Corp Comm Connects

 

Brampton mayor supports downtown LRT route

Brampton heritage advocates say an LRT on Main St. will interfere with the city’s small-town charm.



Thestar.com
March 1, 2015
By Tess Kalinowski

The new mayor of Brampton says she wants the Hurontario LRT to run into or through the city’s historic downtown, a route that some residents believe will interfere with its heritage character and charm.

“Downtown expects and needs that foot traffic associated with all kinds of transit. If you build the transit somewhere else, that’s where the jobs and the density will be built,” said Linda Jeffrey.

The LRT, which is still awaiting provincial funding, should connect seamlessly with Brampton’s downtown GO station and the city’s own transit buses, she said.

City staff, working with provincial agency Metrolinx, had recommended the Main St. route through the downtown. But council wanted to see other options so staff were sent back to the drawing board.

The alternatives now on the table include several that would see the transit run east or west of Main St. and another that would involve running the LRT underground in one section.

Any of those are more appealing than the original proposal, said Michael Avis of the Brampton Historical Society. He lives in one of the historic homes near the original Main St. route. Avis sees a modern LRT as a blight on the city’s historic atmosphere, one that would inevitably divert traffic onto nearby residential streets.
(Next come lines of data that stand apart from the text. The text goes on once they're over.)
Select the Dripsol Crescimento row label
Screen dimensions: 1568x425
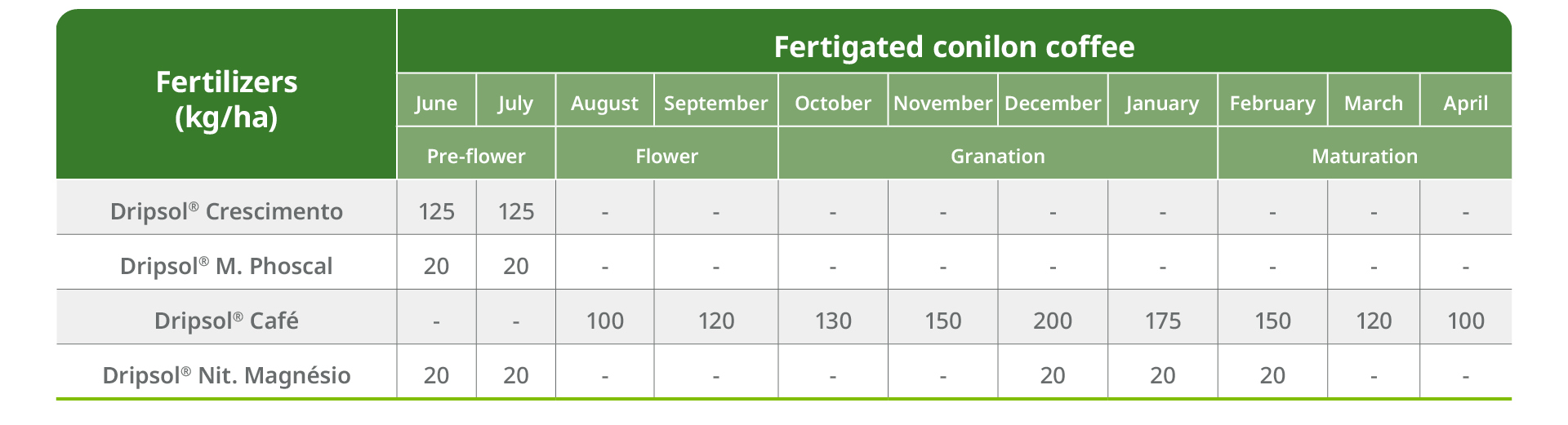[x=226, y=210]
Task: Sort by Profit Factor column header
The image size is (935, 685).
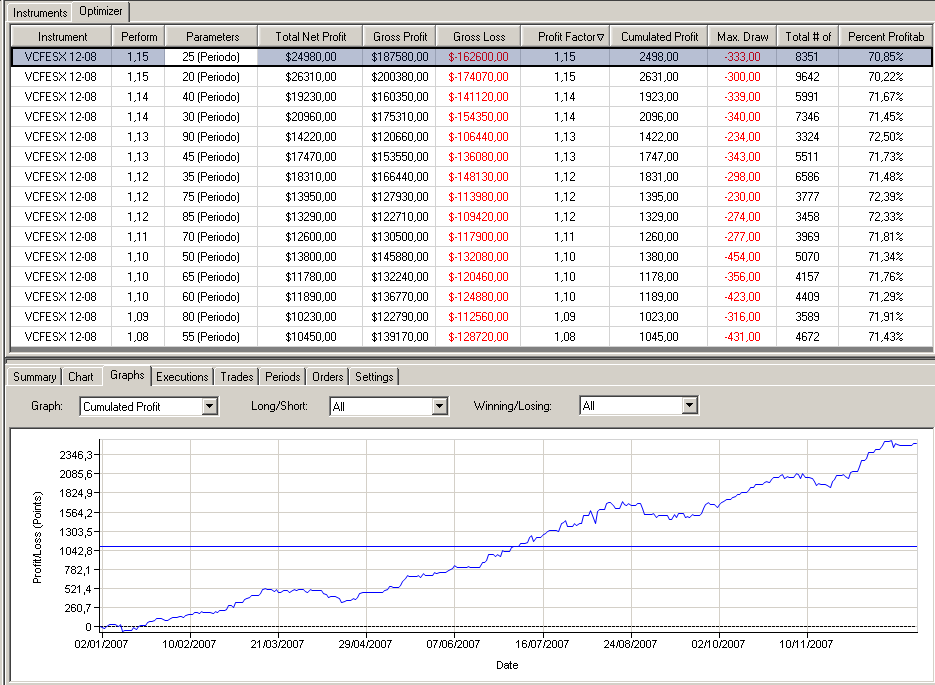Action: pyautogui.click(x=565, y=37)
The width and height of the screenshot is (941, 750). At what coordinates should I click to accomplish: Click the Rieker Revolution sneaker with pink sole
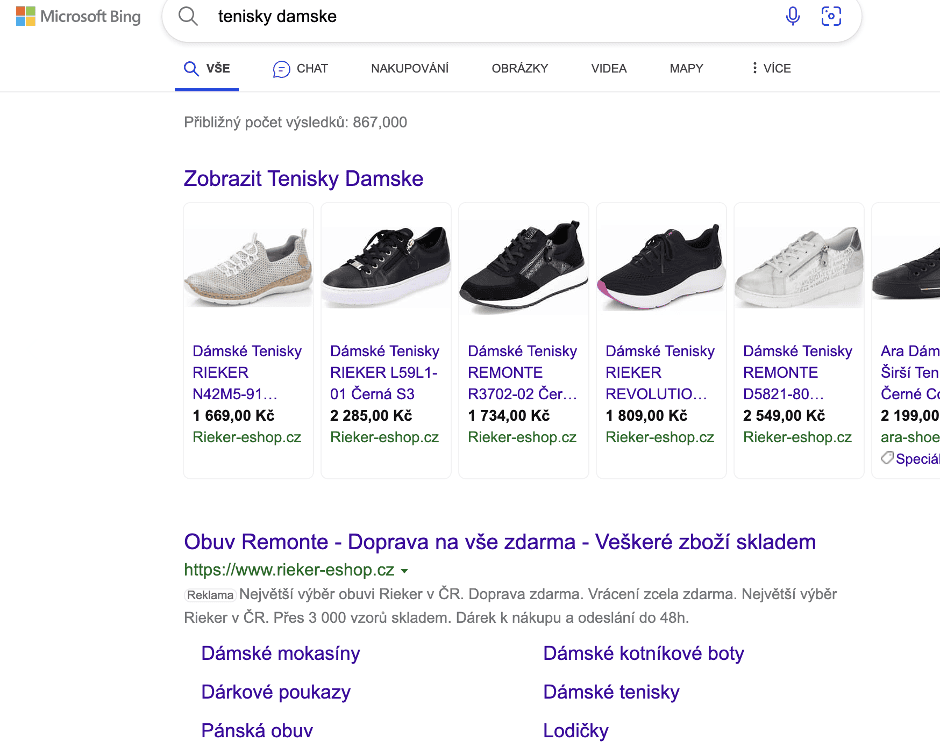coord(660,269)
“We’re not opposed to the LRT, we’re just opposed to the route. We just don’t think a railway and the heritage district are compatible,” said Avis.

He thinks the modern light transit vehicles would look incongruent alongside the palatial homes and parks along Main St. and he’s not persuaded by pictures of sleek LRVs on the streets of historic European cities either.

Putting the LRT underground won’t work either, said Avis - the foundations of some of the two-storey buildings that date to the 1800s couldn’t withstand the tunnelling. It makes sense to route the LRT west of Main St. up McLaughlin Rd. to Sheridan College or east to the hospital, he said.

Jeffrey says the LRT would actually be an improvement for downtown.

“When the GO bus is going up Main St. it’s smelly, it’s noisy, it shakes and rattles all of the foundations of the existing infrastructure. But if you go past an LRT, it’s quite, it’s sleek, it’s attractive,” she said.

Jeffrey wants the LRT discussion back before council this year.

It can’t happen soon enough, said Kevin Montgomery, a Brampton transit advocate, who ran in the last civic election. He worries that delaying a decision could give the financially constrained province an excuse to delay or abbreviate the Brampton end of the LRT, which will run from the Port Credit GO station to Mississauga’s city centre and then continue north along Hurontario.

“One potential outcome that was rumoured, was that the LRT could terminate at Shopper’s World at Steeles and Hurontario. In doing that the project could move ahead, and until an alternate route is finalized, that’s just what we’re stuck with,” said Montgomery.

“With respect to diverting it, Brampton already has a transportation master plan that indicates Main St., Steeles and Queen St. as the rapid transit corridors. These are the corridors the planners indicated were going to have the highest transit demand and the city is building and planning around these expectations,” he said.

Meantime, Jeffrey says she is working in a coalition with the mayors of Kitchener and Guelph to persuade the province to provide all-day, two-way GO service to those communities ahead of Metrolinx’s 10-year regional express rail plan that would electrify the GO system.

“For me, it is the shortest achievable transit improvement we could get prior to an LRT,” she said. To do that, the province has to complete an environmental assessment of the rail corridor between Malton and Mount Pleasant stations and it needs to add passenger rail capacity to the line, which is a heavily used freight track.

Montgomery fears some councillors see all-day, two-way GO trains as a sufficient solution to the city’s transit needs. But GO expansion and the LRT aren’t mutually exclusive, he said.

“There are two distinct traffic patterns. The movement between Brampton and Mississauga is greater than Brampton to Toronto. Both are important,” said Montgomery.

The mayor agrees.

“I know there are people who live in Toronto who work in Brampton and people in Brampton need to get to Toronto,” she said. “But we also need to think of all the other places that our residents live and work in. I know there are employers here that could hire more staff if they could get them to work more easily.”